─── Source

The storage is configured to store metadata of one or more candidate tasks.

The processor is configured to: perform task scheduling to select a candidate task, and actively send metadata that is of the selected candidate task and that is stored in the storage to a first storage area.

According to the fourth aspect, in a first embodiment of the fourth aspect, the metadata of the selected candidate task includes storage location information of a context of the selected candidate task, an identifier of the selected candidate task, and a status of the selected candidate task.

According to the fourth aspect or the first embodiment of the fourth aspect, in a second embodiment of the fourth aspect, the processor is further configured to send the context of the selected candidate task to the cache of the CPU core.

According to the fourth aspect, or the first or the second embodiment of the fourth aspect, in a third embodiment of the fourth aspect, the storage is further configured to store the context of the selected candidate task.

According to the third embodiment of the fourth aspect, in a fourth embodiment of the fourth aspect, the processor is further configured to send the context that is of the selected candidate task and that is stored in the storage to the cache of the CPU core.

According to the fourth aspect or any one of the foregoing embodiments of the fourth aspect, in a fifth embodiment of the fourth aspect, the processor is further configured to: read the metadata of the switched task from a second storage area, and store the metadata of the switched task in the storage.

According to a fifth aspect, a hardware task scheduler is provided. The hardware task scheduler includes a storage module and a task management module.

The storage module is configured to store metadata of one or more candidate tasks.

The task management module is configured to: perform task scheduling to select a candidate task, and actively send metadata that is of the selected candidate task and that is stored in the storage module to a first storage area.

According to the fifth aspect, in a first embodiment of the fifth aspect, the metadata of the selected candidate task includes storage location information of a context of the selected candidate task, an identifier of the selected candidate task, and a status of the selected candidate task.

According to the fifth aspect or the first embodiment of the fifth aspect, in a second embodiment of the fifth aspect, the task management module is further configured to send the context of the selected candidate task to the cache of the CPU core.

According to the fifth aspect, or the first or the second embodiment of the fifth aspect, in a third embodiment of the fifth aspect, the storage module is further configured to store the context of the selected candidate task.

According to the third embodiment of the fifth aspect, in a fourth embodiment of the fifth aspect, the task management module is further configured to send the context that is of the selected candidate task and that is stored in the storage module to the cache of the CPU core.

According to the fifth aspect or any one of the foregoing embodiments of the fifth aspect, in a fifth embodiment of the fifth aspect, the task management module is further configured to: read the metadata of the switched task from a second storage area, and store the metadata of the switched task in the storage module.

──────

- Written problem 1:
In the task scheduler excerpt, condense the paragraph beginning "According to the fifth aspect, in a first embodiment of the fifth aspect" into a short bulleted list that keeps its main facts.
The listing that follows is unrelated to the task scheduler excerpt.

─── Data to use

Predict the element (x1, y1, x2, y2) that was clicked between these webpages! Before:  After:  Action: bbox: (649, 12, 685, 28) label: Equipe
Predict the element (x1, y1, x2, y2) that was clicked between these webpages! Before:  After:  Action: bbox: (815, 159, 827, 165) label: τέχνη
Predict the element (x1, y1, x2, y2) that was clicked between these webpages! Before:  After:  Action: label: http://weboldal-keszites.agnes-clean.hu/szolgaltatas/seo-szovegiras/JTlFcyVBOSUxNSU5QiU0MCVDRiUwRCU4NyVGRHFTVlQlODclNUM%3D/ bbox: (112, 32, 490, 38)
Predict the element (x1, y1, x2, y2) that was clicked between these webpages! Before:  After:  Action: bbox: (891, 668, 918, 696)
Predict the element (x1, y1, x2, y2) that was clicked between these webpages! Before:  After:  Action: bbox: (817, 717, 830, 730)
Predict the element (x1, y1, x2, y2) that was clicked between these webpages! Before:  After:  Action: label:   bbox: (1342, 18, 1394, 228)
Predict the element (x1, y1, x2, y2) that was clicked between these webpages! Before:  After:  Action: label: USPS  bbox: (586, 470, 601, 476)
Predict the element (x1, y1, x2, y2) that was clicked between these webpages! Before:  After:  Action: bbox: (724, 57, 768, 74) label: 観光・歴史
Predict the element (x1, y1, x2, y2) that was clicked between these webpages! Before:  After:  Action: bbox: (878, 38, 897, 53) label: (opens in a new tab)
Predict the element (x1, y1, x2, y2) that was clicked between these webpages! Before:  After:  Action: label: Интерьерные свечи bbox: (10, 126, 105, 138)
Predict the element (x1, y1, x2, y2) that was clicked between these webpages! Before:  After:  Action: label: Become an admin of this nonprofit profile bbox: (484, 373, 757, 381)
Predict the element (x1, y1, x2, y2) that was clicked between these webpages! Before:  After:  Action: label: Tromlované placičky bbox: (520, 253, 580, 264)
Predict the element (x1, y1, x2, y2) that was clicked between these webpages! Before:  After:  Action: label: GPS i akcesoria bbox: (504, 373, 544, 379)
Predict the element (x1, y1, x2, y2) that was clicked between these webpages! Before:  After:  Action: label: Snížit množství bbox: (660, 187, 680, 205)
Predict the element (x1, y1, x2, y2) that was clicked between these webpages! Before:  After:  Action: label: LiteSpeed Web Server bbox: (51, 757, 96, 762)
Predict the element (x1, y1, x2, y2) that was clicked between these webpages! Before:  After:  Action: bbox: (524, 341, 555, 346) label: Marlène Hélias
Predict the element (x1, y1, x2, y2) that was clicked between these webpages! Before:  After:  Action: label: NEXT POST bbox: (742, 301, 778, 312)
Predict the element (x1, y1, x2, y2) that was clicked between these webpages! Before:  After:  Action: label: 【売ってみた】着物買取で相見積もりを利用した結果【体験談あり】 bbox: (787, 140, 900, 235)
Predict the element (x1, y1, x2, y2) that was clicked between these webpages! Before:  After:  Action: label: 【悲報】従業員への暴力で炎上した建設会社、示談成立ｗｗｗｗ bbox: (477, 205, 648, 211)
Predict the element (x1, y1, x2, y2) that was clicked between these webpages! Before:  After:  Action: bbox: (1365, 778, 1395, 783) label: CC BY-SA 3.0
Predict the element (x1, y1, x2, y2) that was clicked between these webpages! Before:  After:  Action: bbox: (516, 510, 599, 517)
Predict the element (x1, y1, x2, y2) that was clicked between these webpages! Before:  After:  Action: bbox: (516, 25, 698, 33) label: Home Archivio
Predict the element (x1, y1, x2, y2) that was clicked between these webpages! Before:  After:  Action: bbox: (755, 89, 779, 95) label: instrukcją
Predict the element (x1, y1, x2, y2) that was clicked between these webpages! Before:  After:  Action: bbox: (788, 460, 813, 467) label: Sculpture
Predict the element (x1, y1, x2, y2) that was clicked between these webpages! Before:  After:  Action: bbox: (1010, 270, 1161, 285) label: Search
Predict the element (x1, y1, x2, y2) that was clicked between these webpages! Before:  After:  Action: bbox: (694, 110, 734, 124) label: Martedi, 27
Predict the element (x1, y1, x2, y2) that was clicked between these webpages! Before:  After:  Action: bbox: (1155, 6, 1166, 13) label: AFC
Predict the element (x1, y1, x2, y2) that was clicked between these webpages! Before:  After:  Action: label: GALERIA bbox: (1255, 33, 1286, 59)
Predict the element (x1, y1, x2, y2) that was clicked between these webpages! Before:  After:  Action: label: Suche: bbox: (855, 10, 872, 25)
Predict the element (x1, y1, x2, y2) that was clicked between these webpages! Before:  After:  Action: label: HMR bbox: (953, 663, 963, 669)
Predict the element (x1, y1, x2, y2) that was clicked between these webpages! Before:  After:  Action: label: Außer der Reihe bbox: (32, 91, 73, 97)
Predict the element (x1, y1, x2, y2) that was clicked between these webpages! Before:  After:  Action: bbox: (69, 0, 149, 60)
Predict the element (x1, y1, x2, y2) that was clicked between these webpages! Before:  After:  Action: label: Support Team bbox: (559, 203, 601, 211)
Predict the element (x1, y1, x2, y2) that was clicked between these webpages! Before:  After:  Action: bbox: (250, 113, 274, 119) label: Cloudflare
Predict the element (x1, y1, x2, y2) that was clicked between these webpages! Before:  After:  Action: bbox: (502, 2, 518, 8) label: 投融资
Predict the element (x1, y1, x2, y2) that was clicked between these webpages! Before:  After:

──────

- Written problem 2:
Render the stretch of the listing from the line that contains "301, 778, 312)" through the line that contains "label: Martedi, 27" as a Markdown table with the columns Row and Line. Number each line in Row, and leave out any blank lines.

- Exercise response 1:
First embodiment of the fifth aspect: the metadata of the selected candidate task includes
- storage location information of the task's context
- the task's identifier
- the task's status

- Exercise response 2:
| Row | Line |
|---|---|
| 1 | Predict the element (x1, y1, x2, y2) that was clicked between these webpages! Before:  After:  Action: label: NEXT POST bbox: (742, 301, 778, 312) |
| 2 | Predict the element (x1, y1, x2, y2) that was clicked between these webpages! Before:  After:  Action: label: 【売ってみた】着物買取で相見積もりを利用した結果【体験談あり】 bbox: (787, 140, 900, 235) |
| 3 | Predict the element (x1, y1, x2, y2) that was clicked between these webpages! Before:  After:  Action: label: 【悲報】従業員への暴力で炎上した建設会社、示談成立ｗｗｗｗ bbox: (477, 205, 648, 211) |
| 4 | Predict the element (x1, y1, x2, y2) that was clicked between these webpages! Before:  After:  Action: bbox: (1365, 778, 1395, 783) label: CC BY-SA 3.0 |
| 5 | Predict the element (x1, y1, x2, y2) that was clicked between these webpages! Before:  After:  Action: bbox: (516, 510, 599, 517) |
| 6 | Predict the element (x1, y1, x2, y2) that was clicked between these webpages! Before:  After:  Action: bbox: (516, 25, 698, 33) label: Home Archivio |
| 7 | Predict the element (x1, y1, x2, y2) that was clicked between these webpages! Before:  After:  Action: bbox: (755, 89, 779, 95) label: instrukcją |
| 8 | Predict the element (x1, y1, x2, y2) that was clicked between these webpages! Before:  After:  Action: bbox: (788, 460, 813, 467) label: Sculpture |
| 9 | Predict the element (x1, y1, x2, y2) that was clicked between these webpages! Before:  After:  Action: bbox: (1010, 270, 1161, 285) label: Search |
| 10 | Predict the element (x1, y1, x2, y2) that was clicked between these webpages! Before:  After:  Action: bbox: (694, 110, 734, 124) label: Martedi, 27 |